Give back exactly the line containing "Screen dimensions: 1456x819" and all that follow it in the data below, with the pictures left out.

= = = =

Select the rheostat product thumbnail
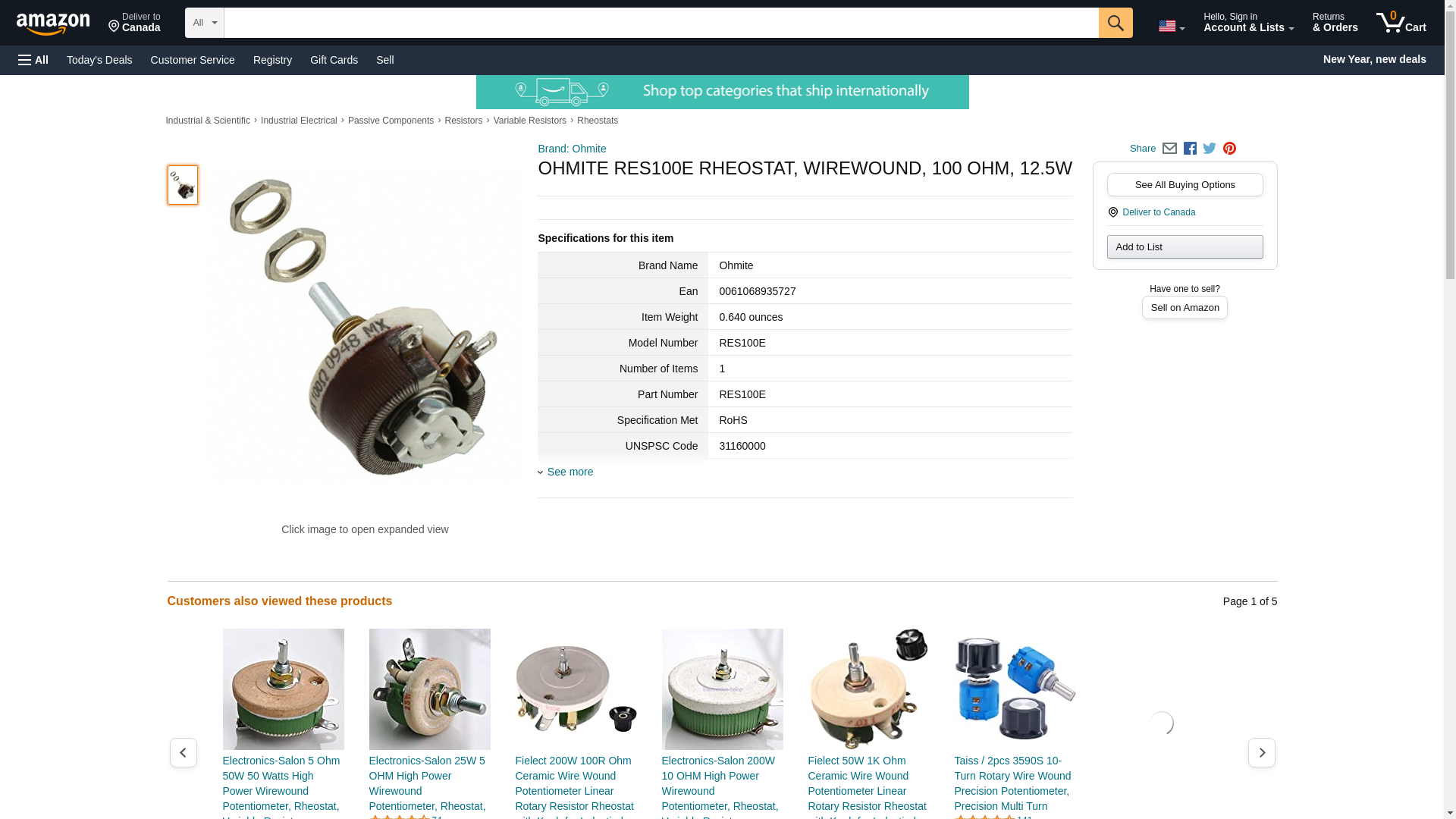 coord(183,185)

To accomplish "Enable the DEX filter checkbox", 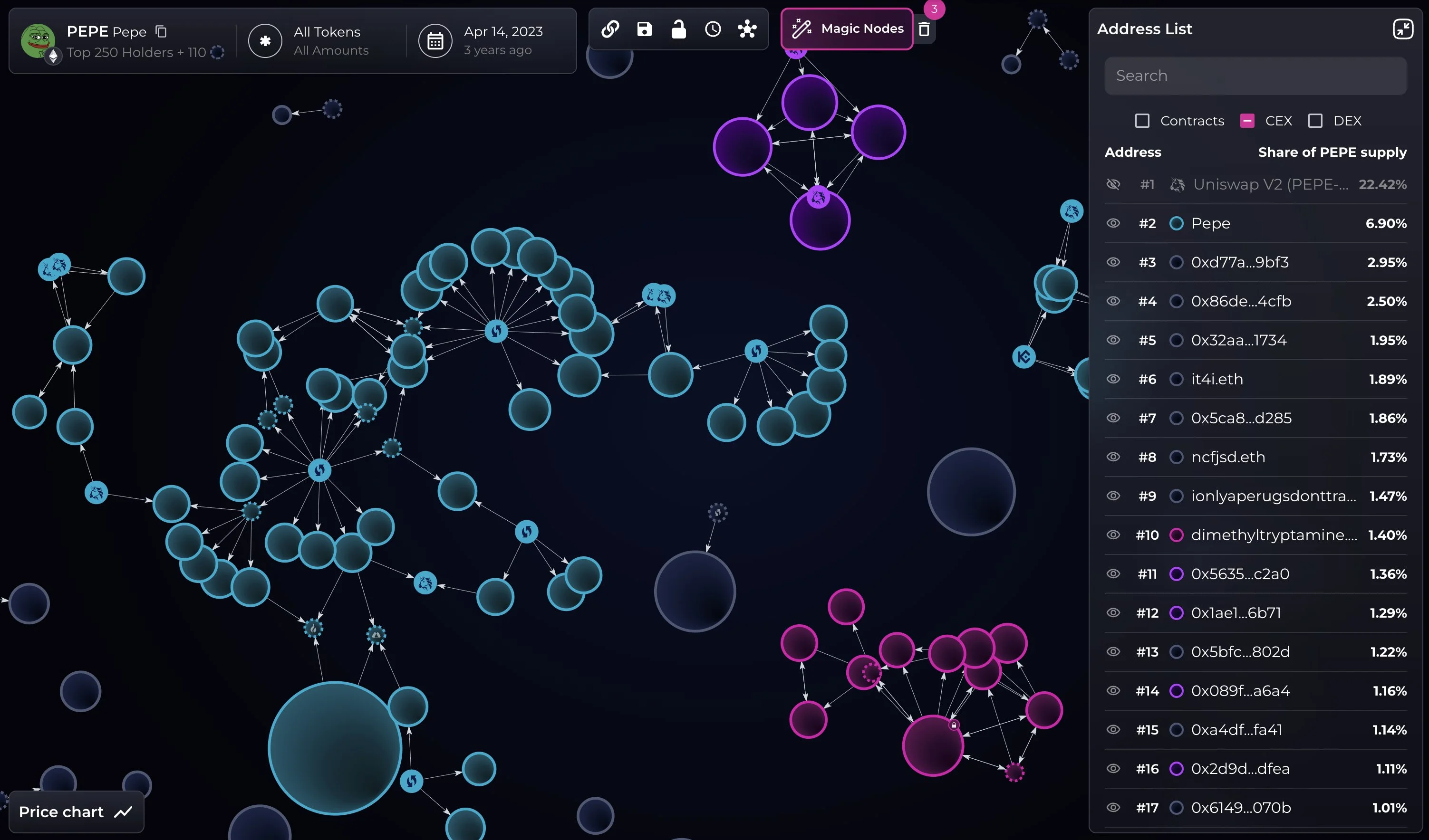I will coord(1316,120).
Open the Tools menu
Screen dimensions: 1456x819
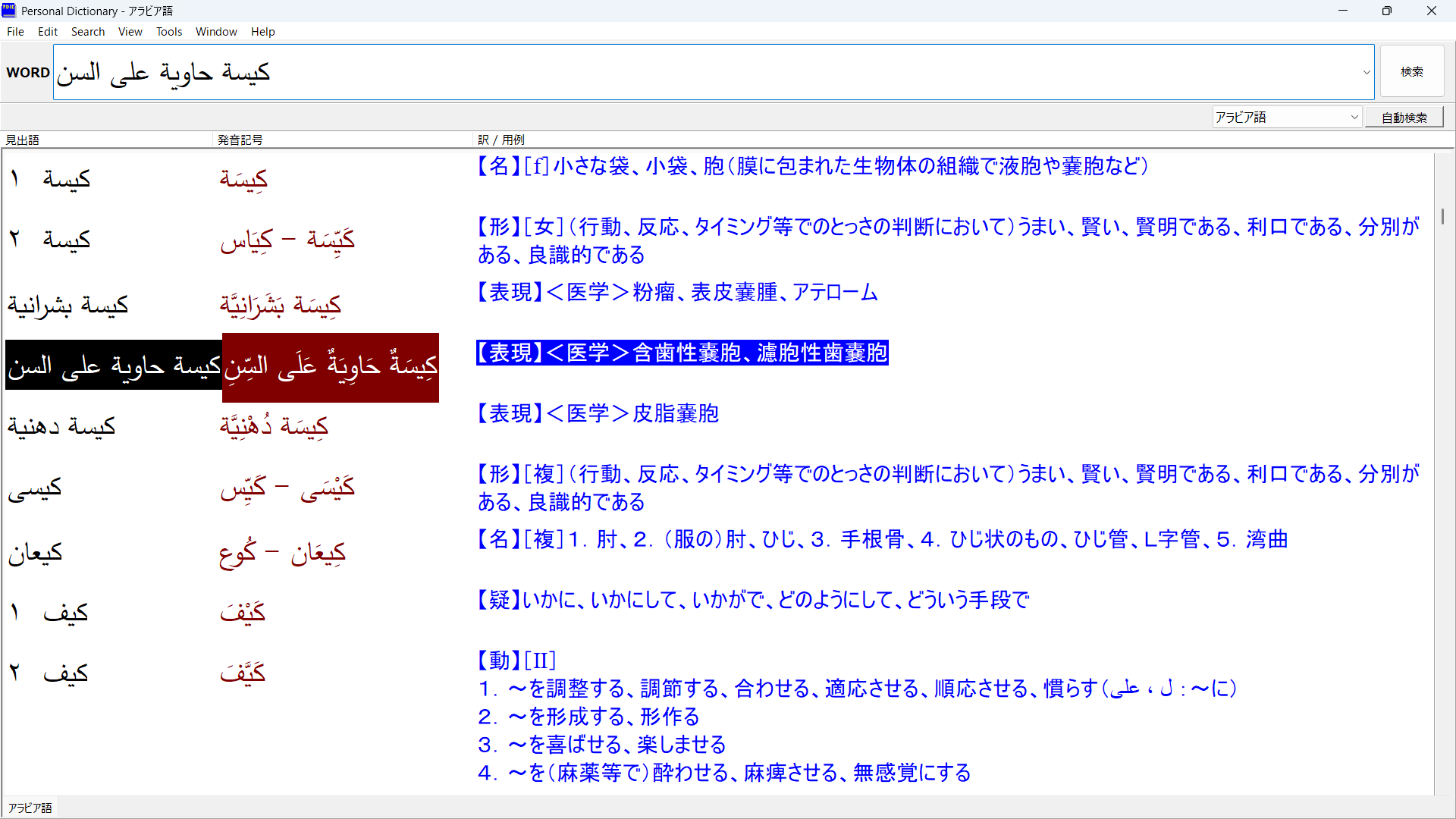point(169,32)
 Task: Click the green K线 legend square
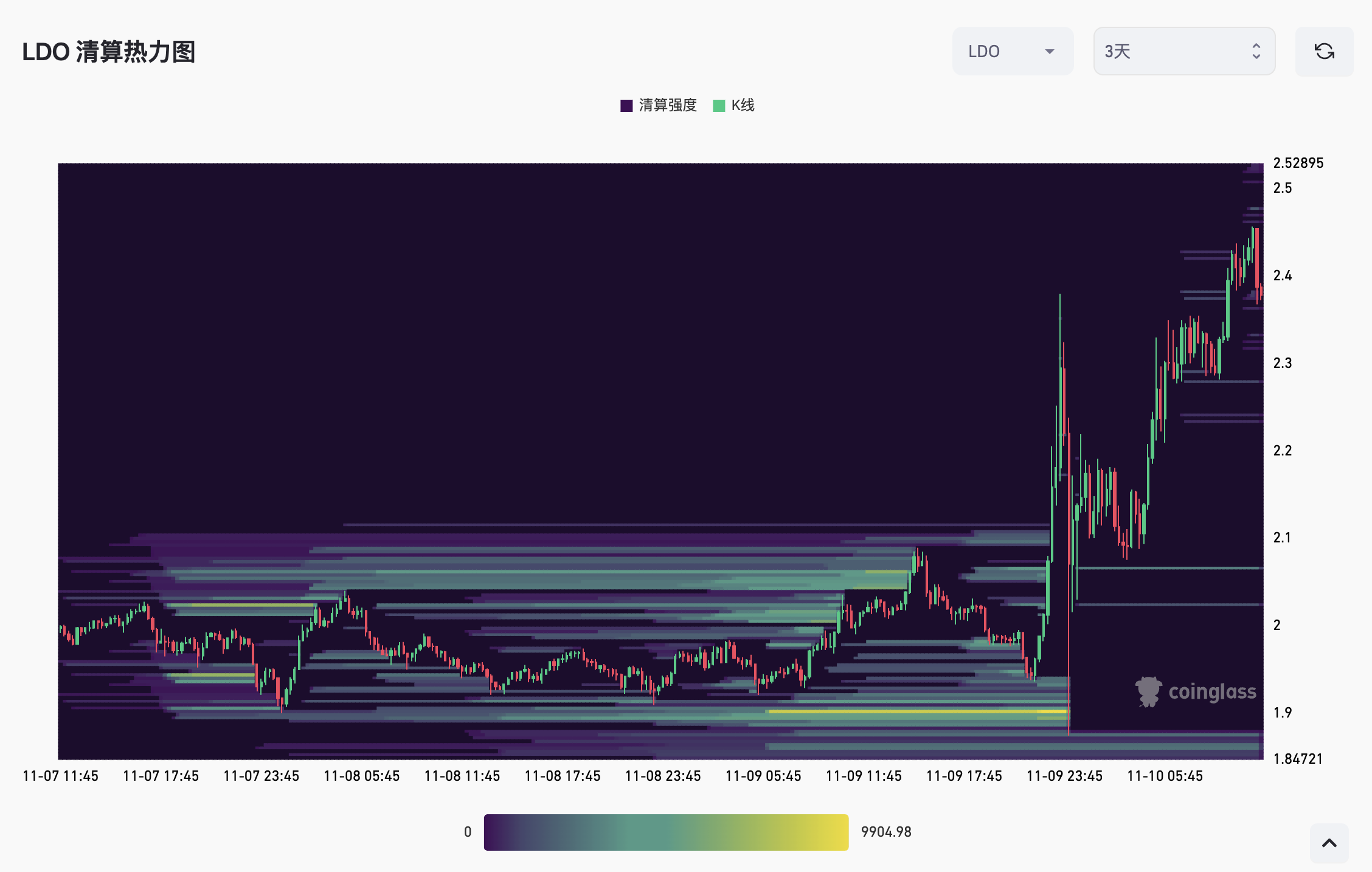point(719,106)
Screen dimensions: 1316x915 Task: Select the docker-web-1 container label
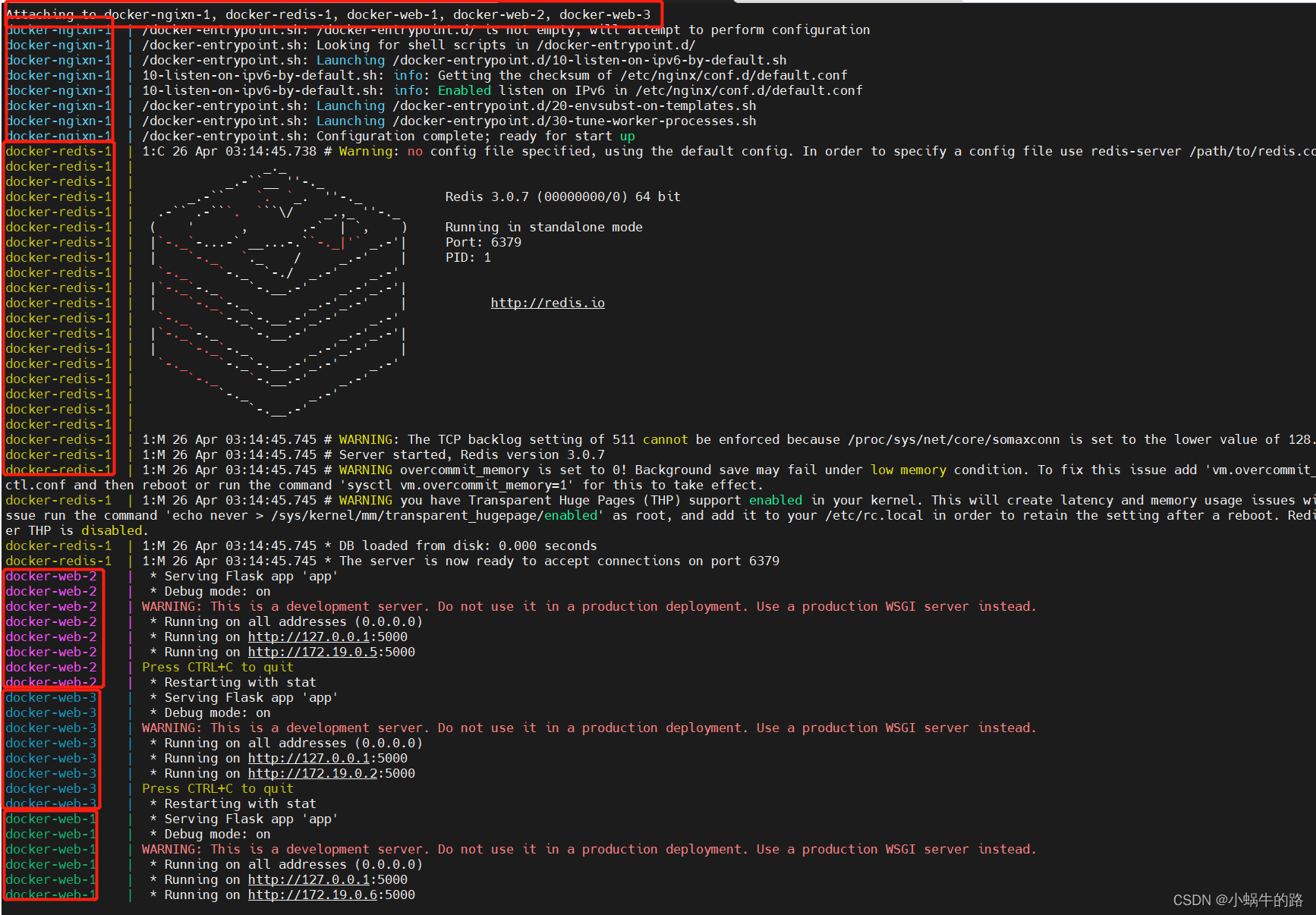(x=50, y=849)
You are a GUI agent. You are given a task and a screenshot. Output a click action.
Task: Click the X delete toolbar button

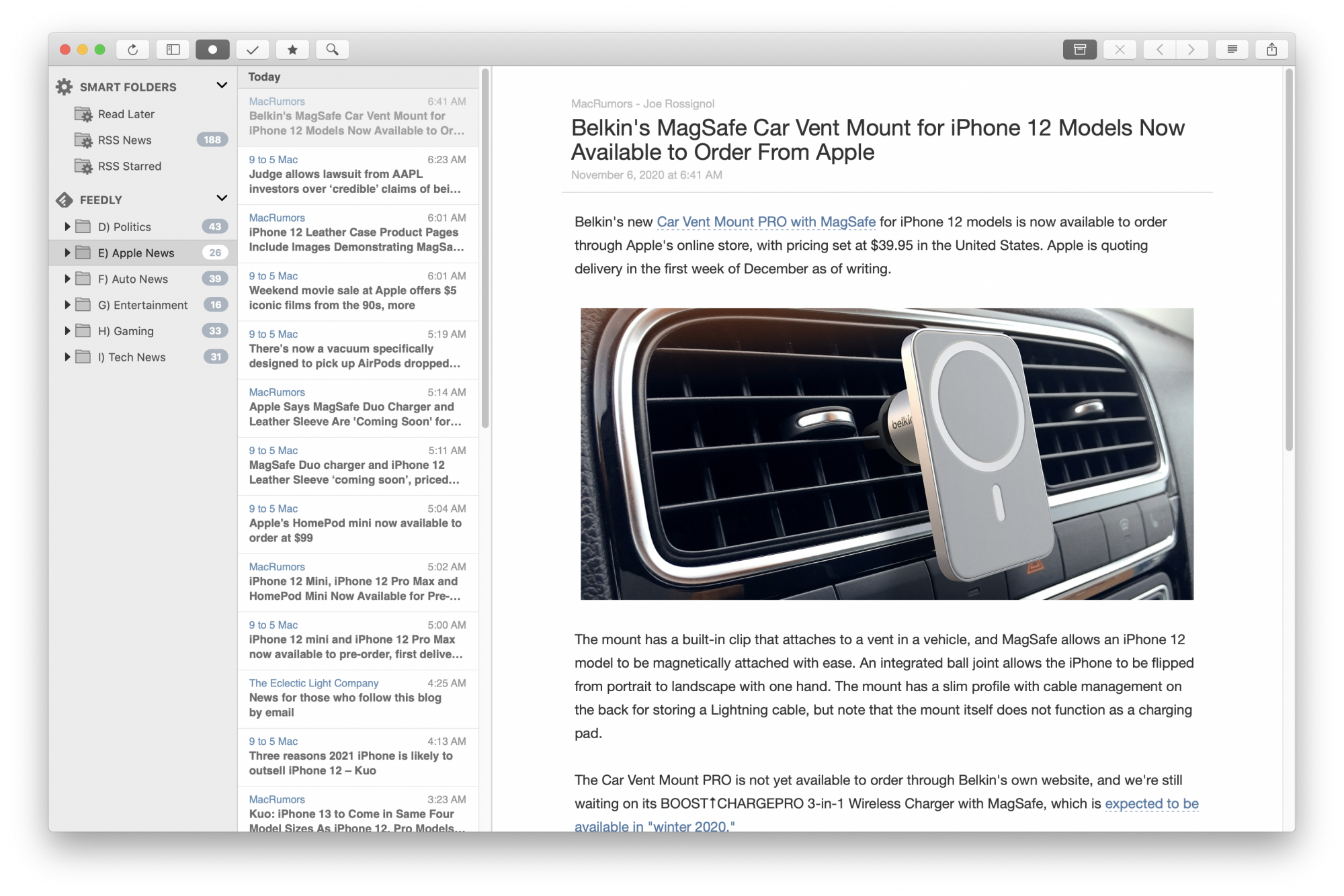click(1120, 50)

= = = =

• **Written response**:
Screen dimensions: 1456x819
point(169,32)
 Task: Click the green K线 legend square
point(719,106)
Screen dimensions: 1316x915 Task: Select the docker-web-1 container label
(x=50, y=849)
You are a GUI agent. You are given a task and a screenshot. Output a click action.
Task: Click the X delete toolbar button

click(1120, 50)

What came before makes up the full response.